> **WORK TASK**
Look below for the line holding "You are a GUI" and the line holding "Viewport: 1480px width, 812px height.". Transcribe exactly those lines and all lines between them, nothing more.

> **EXCERPTED RECORDS**
_ _ _
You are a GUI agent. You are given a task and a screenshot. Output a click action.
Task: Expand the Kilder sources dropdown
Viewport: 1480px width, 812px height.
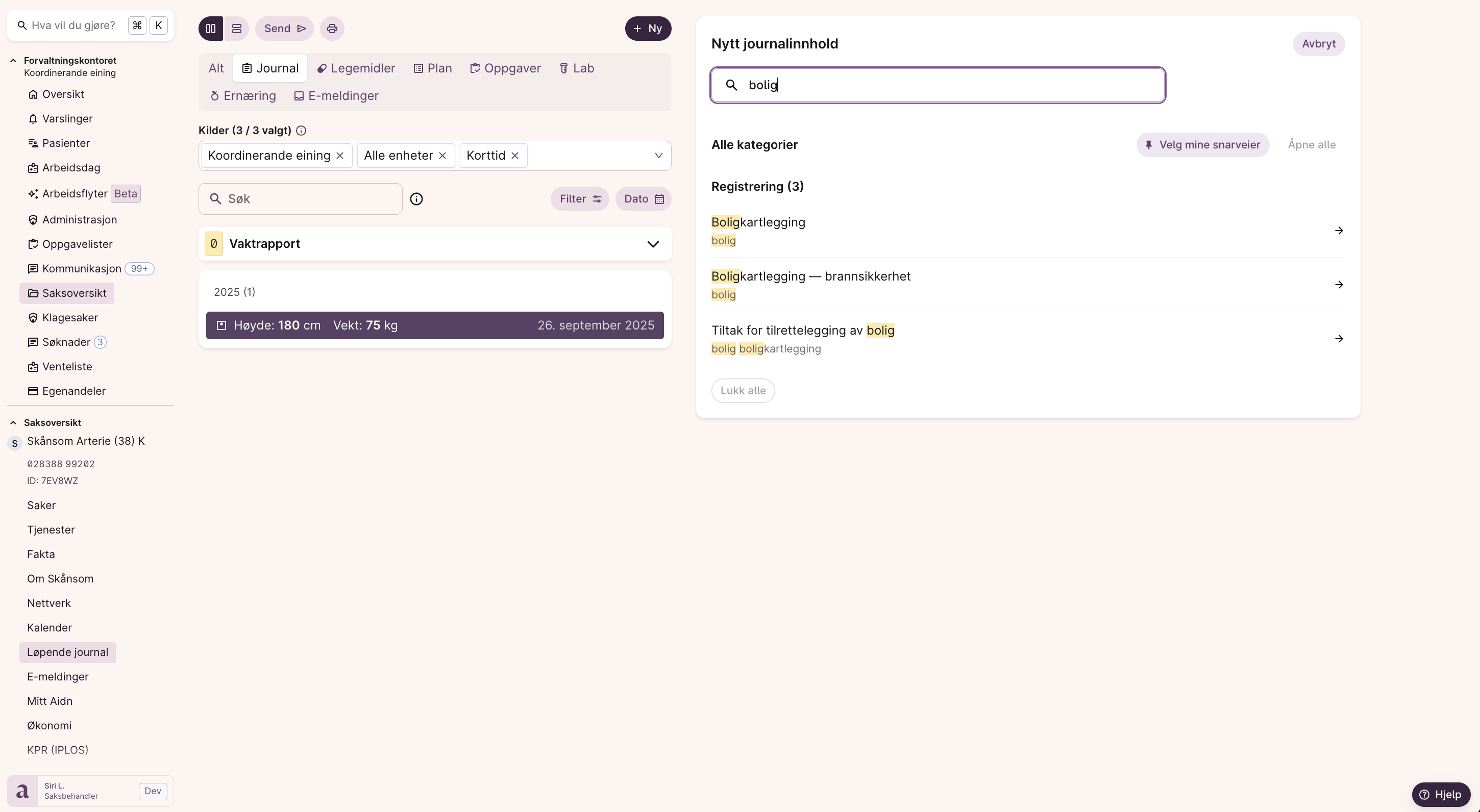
_ _ _
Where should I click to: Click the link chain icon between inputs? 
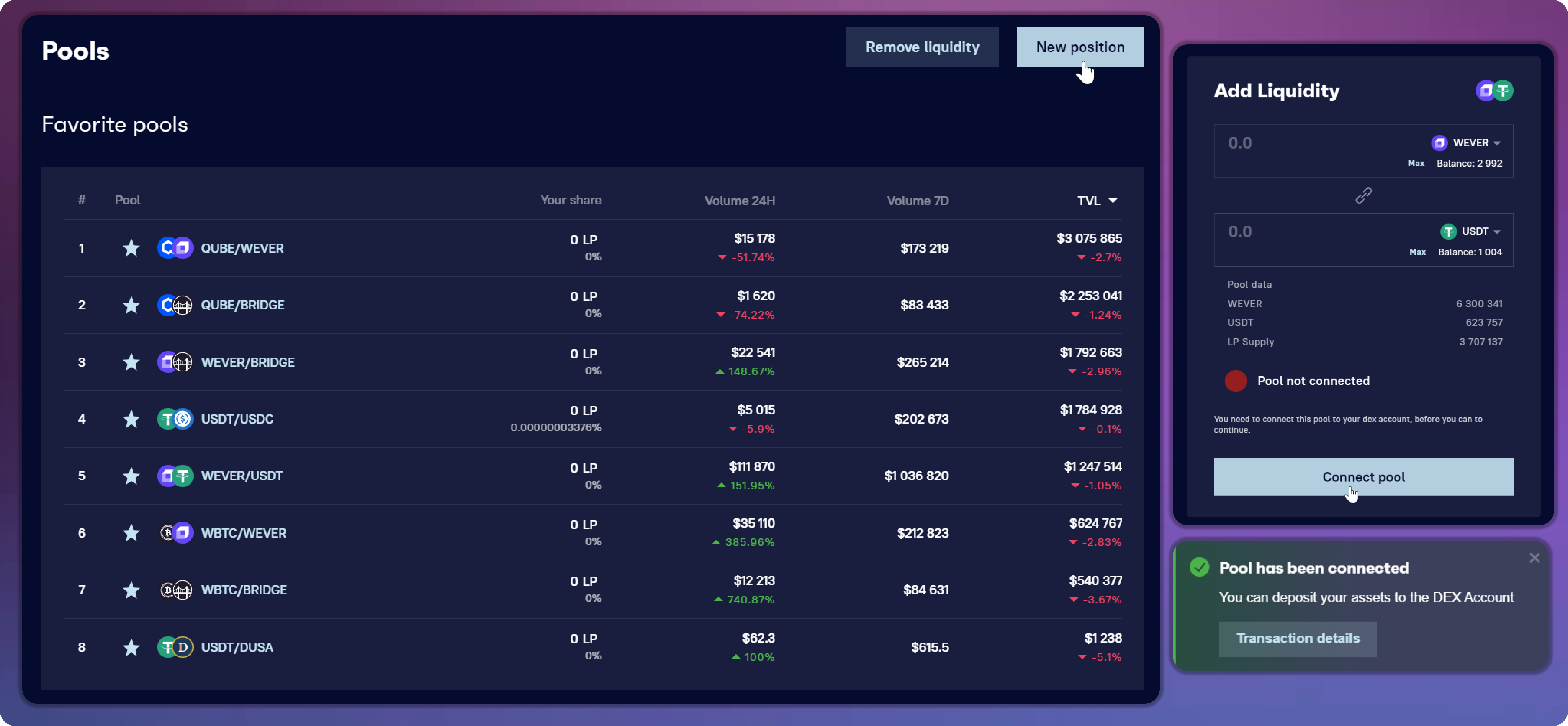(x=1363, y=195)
_ _ _
> **EXPECTED OUTPUT**
You are a GUI agent. You are given a task and a screenshot. Output a click action.
Task: Expand the Kilder sources dropdown
Viewport: 1480px width, 812px height.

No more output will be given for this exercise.